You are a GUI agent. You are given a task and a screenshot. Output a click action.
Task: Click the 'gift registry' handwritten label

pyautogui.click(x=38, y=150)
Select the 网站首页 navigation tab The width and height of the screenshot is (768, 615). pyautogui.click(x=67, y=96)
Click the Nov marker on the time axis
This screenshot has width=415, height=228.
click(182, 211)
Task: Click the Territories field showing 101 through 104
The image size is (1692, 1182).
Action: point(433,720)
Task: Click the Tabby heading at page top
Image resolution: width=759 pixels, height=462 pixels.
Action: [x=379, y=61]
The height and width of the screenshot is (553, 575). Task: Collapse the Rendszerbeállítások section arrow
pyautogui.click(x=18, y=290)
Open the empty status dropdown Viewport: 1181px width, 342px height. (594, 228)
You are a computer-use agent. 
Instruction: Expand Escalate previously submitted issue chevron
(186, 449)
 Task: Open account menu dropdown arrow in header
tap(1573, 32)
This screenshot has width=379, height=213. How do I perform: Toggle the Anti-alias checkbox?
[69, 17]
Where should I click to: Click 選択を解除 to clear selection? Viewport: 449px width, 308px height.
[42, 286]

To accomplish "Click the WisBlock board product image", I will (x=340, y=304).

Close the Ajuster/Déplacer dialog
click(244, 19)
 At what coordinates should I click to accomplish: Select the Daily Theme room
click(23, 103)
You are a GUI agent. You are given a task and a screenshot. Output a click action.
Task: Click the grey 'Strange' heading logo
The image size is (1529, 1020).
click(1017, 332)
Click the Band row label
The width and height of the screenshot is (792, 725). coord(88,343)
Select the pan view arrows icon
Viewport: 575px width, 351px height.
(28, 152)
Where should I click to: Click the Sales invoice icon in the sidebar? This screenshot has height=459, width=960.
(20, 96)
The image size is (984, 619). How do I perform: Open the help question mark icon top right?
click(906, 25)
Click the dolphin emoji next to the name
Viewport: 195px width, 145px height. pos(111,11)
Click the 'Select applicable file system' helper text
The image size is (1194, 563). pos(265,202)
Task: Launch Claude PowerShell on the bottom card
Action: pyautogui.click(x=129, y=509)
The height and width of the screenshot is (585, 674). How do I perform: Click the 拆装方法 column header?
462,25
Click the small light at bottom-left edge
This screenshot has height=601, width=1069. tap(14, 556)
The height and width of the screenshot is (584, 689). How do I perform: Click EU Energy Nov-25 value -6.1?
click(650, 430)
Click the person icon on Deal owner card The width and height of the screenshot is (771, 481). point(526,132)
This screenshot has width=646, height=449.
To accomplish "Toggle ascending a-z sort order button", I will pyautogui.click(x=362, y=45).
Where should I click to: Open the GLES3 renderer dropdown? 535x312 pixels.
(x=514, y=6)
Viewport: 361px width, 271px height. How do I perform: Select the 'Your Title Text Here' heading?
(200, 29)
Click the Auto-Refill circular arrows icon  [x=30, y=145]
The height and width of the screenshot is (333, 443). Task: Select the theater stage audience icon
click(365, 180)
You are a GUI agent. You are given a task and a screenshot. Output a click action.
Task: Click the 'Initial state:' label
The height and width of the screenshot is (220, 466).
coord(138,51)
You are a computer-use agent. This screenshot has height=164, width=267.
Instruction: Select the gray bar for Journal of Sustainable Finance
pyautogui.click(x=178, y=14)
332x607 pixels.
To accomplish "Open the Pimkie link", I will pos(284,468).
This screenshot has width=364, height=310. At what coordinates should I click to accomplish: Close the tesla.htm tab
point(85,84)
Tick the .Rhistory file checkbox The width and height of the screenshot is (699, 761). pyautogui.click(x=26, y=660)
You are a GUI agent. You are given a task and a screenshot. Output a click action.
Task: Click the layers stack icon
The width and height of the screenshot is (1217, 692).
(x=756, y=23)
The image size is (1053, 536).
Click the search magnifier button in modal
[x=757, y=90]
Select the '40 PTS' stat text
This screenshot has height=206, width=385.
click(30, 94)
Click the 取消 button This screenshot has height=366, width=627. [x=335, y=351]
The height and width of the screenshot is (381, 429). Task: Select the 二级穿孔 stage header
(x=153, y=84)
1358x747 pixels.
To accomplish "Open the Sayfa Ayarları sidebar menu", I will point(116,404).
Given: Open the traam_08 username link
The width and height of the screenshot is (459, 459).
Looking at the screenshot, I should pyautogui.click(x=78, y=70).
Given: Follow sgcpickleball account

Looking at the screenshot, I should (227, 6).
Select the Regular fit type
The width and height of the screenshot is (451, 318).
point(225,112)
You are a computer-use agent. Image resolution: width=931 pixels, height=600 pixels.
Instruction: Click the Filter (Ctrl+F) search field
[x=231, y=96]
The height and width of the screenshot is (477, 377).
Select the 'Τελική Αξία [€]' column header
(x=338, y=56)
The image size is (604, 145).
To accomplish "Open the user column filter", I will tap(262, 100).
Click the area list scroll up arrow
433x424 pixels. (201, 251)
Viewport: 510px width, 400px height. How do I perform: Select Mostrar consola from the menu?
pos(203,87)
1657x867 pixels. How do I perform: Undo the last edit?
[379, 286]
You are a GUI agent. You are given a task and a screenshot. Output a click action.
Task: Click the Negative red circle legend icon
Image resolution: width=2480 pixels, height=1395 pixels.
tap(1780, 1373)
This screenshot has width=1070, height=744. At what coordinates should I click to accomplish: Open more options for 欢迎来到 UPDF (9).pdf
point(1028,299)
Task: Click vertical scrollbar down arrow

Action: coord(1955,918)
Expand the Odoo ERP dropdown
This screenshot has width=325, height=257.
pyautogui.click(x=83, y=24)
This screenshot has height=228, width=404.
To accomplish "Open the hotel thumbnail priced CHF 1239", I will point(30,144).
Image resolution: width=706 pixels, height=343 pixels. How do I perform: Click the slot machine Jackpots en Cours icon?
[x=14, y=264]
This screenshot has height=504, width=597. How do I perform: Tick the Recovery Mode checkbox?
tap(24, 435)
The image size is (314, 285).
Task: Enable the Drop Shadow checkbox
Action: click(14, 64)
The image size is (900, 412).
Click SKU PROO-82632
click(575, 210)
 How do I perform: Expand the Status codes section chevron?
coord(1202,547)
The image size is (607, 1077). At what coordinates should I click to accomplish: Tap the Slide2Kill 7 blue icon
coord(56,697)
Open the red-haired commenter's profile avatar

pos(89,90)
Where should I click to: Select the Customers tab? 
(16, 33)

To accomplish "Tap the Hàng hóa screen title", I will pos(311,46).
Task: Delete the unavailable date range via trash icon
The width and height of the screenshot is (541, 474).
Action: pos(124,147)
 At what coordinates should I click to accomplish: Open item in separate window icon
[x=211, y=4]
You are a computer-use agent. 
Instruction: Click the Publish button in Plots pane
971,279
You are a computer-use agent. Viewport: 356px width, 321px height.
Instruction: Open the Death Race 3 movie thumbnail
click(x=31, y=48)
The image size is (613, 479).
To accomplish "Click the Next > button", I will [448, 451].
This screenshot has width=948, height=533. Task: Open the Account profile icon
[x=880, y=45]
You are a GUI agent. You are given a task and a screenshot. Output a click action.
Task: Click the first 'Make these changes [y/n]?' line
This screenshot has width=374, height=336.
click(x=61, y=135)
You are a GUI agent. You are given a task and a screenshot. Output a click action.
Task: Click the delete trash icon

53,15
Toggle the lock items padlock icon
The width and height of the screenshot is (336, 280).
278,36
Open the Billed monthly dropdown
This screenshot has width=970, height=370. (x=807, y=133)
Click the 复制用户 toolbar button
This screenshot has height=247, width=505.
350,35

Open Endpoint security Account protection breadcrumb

========

> **Written exercise**: Reproduce every entry above verbatim, keeping each line as it stands.

> **Answer to this task**:
You are a GUI agent. You are given a task and a screenshot. Output a click action.
Task: Click the 'gift registry' handwritten label

pyautogui.click(x=38, y=150)
Select the 网站首页 navigation tab The width and height of the screenshot is (768, 615). pyautogui.click(x=67, y=96)
Click the Nov marker on the time axis
This screenshot has width=415, height=228.
click(182, 211)
Task: Click the Territories field showing 101 through 104
The image size is (1692, 1182).
Action: point(433,720)
Task: Click the Tabby heading at page top
Image resolution: width=759 pixels, height=462 pixels.
Action: [x=379, y=61]
The height and width of the screenshot is (553, 575). Task: Collapse the Rendszerbeállítások section arrow
pyautogui.click(x=18, y=290)
Open the empty status dropdown Viewport: 1181px width, 342px height. (594, 228)
You are a computer-use agent. 
Instruction: Expand Escalate previously submitted issue chevron
(186, 449)
 Task: Open account menu dropdown arrow in header
tap(1573, 32)
This screenshot has width=379, height=213. How do I perform: Toggle the Anti-alias checkbox?
[69, 17]
Where should I click to: Click 選択を解除 to clear selection? Viewport: 449px width, 308px height.
[42, 286]

To accomplish "Click the WisBlock board product image", I will (x=340, y=304).

Close the Ajuster/Déplacer dialog
click(244, 19)
 At what coordinates should I click to accomplish: Select the Daily Theme room
click(23, 103)
You are a GUI agent. You are given a task and a screenshot. Output a click action.
Task: Click the grey 'Strange' heading logo
The image size is (1529, 1020).
click(1017, 332)
Click the Band row label
The width and height of the screenshot is (792, 725). coord(88,343)
Select the pan view arrows icon
Viewport: 575px width, 351px height.
(28, 152)
Where should I click to: Click the Sales invoice icon in the sidebar? This screenshot has height=459, width=960.
(20, 96)
The image size is (984, 619). How do I perform: Open the help question mark icon top right?
click(906, 25)
Click the dolphin emoji next to the name
Viewport: 195px width, 145px height. pos(111,11)
Click the 'Select applicable file system' helper text
The image size is (1194, 563). pos(265,202)
Task: Launch Claude PowerShell on the bottom card
Action: pyautogui.click(x=129, y=509)
The height and width of the screenshot is (585, 674). How do I perform: Click the 拆装方法 column header?
462,25
Click the small light at bottom-left edge
This screenshot has height=601, width=1069. tap(14, 556)
The height and width of the screenshot is (584, 689). How do I perform: Click EU Energy Nov-25 value -6.1?
click(650, 430)
Click the person icon on Deal owner card The width and height of the screenshot is (771, 481). point(526,132)
This screenshot has width=646, height=449.
To accomplish "Toggle ascending a-z sort order button", I will pyautogui.click(x=362, y=45).
Where should I click to: Open the GLES3 renderer dropdown? 535x312 pixels.
(x=514, y=6)
Viewport: 361px width, 271px height. How do I perform: Select the 'Your Title Text Here' heading?
(200, 29)
Click the Auto-Refill circular arrows icon  [x=30, y=145]
The height and width of the screenshot is (333, 443). Task: Select the theater stage audience icon
click(365, 180)
You are a GUI agent. You are given a task and a screenshot. Output a click action.
Task: Click the 'Initial state:' label
The height and width of the screenshot is (220, 466).
coord(138,51)
You are a computer-use agent. This screenshot has height=164, width=267.
Instruction: Select the gray bar for Journal of Sustainable Finance
pyautogui.click(x=178, y=14)
332x607 pixels.
To accomplish "Open the Pimkie link", I will pos(284,468).
This screenshot has width=364, height=310. At what coordinates should I click to accomplish: Close the tesla.htm tab
point(85,84)
Tick the .Rhistory file checkbox The width and height of the screenshot is (699, 761). pyautogui.click(x=26, y=660)
You are a GUI agent. You are given a task and a screenshot. Output a click action.
Task: Click the layers stack icon
The width and height of the screenshot is (1217, 692).
(x=756, y=23)
The image size is (1053, 536).
Click the search magnifier button in modal
[x=757, y=90]
Select the '40 PTS' stat text
This screenshot has height=206, width=385.
click(30, 94)
Click the 取消 button This screenshot has height=366, width=627. [x=335, y=351]
The height and width of the screenshot is (381, 429). Task: Select the 二级穿孔 stage header
(x=153, y=84)
1358x747 pixels.
To accomplish "Open the Sayfa Ayarları sidebar menu", I will point(116,404).
Given: Open the traam_08 username link
The width and height of the screenshot is (459, 459).
Looking at the screenshot, I should pyautogui.click(x=78, y=70).
Given: Follow sgcpickleball account

Looking at the screenshot, I should (227, 6).
Select the Regular fit type
The width and height of the screenshot is (451, 318).
point(225,112)
You are a computer-use agent. Image resolution: width=931 pixels, height=600 pixels.
Instruction: Click the Filter (Ctrl+F) search field
[x=231, y=96]
The height and width of the screenshot is (477, 377).
Select the 'Τελική Αξία [€]' column header
(x=338, y=56)
The image size is (604, 145).
To accomplish "Open the user column filter", I will tap(262, 100).
Click the area list scroll up arrow
433x424 pixels. (201, 251)
Viewport: 510px width, 400px height. How do I perform: Select Mostrar consola from the menu?
pos(203,87)
1657x867 pixels. How do I perform: Undo the last edit?
[379, 286]
You are a GUI agent. You are given a task and a screenshot. Output a click action.
Task: Click the Negative red circle legend icon
Image resolution: width=2480 pixels, height=1395 pixels.
tap(1780, 1373)
This screenshot has width=1070, height=744. At what coordinates should I click to accomplish: Open more options for 欢迎来到 UPDF (9).pdf
point(1028,299)
Task: Click vertical scrollbar down arrow

Action: coord(1955,918)
Expand the Odoo ERP dropdown
This screenshot has width=325, height=257.
pyautogui.click(x=83, y=24)
This screenshot has height=228, width=404.
To accomplish "Open the hotel thumbnail priced CHF 1239", I will point(30,144).
Image resolution: width=706 pixels, height=343 pixels. How do I perform: Click the slot machine Jackpots en Cours icon?
[x=14, y=264]
This screenshot has height=504, width=597. How do I perform: Tick the Recovery Mode checkbox?
tap(24, 435)
The image size is (314, 285).
Task: Enable the Drop Shadow checkbox
Action: click(14, 64)
The image size is (900, 412).
Click SKU PROO-82632
click(575, 210)
 How do I perform: Expand the Status codes section chevron?
coord(1202,547)
The image size is (607, 1077). At what coordinates should I click to accomplish: Tap the Slide2Kill 7 blue icon
coord(56,697)
Open the red-haired commenter's profile avatar

pos(89,90)
Where should I click to: Select the Customers tab? 
(16, 33)

To accomplish "Tap the Hàng hóa screen title", I will pos(311,46).
Task: Delete the unavailable date range via trash icon
The width and height of the screenshot is (541, 474).
Action: pos(124,147)
 At what coordinates should I click to accomplish: Open item in separate window icon
[x=211, y=4]
You are a computer-use agent. 
Instruction: Click the Publish button in Plots pane
971,279
You are a computer-use agent. Viewport: 356px width, 321px height.
Instruction: Open the Death Race 3 movie thumbnail
click(x=31, y=48)
The image size is (613, 479).
To accomplish "Click the Next > button", I will [448, 451].
This screenshot has width=948, height=533. Task: Open the Account profile icon
[x=880, y=45]
You are a GUI agent. You are given a task and a screenshot. Output a click action.
Task: Click the first 'Make these changes [y/n]?' line
This screenshot has width=374, height=336.
click(x=61, y=135)
You are a GUI agent. You are given a task and a screenshot. Output a click action.
Task: Click the delete trash icon

53,15
Toggle the lock items padlock icon
The width and height of the screenshot is (336, 280).
278,36
Open the Billed monthly dropdown
This screenshot has width=970, height=370. (x=807, y=133)
Click the 复制用户 toolbar button
This screenshot has height=247, width=505.
350,35

Open Endpoint security Account protection breadcrumb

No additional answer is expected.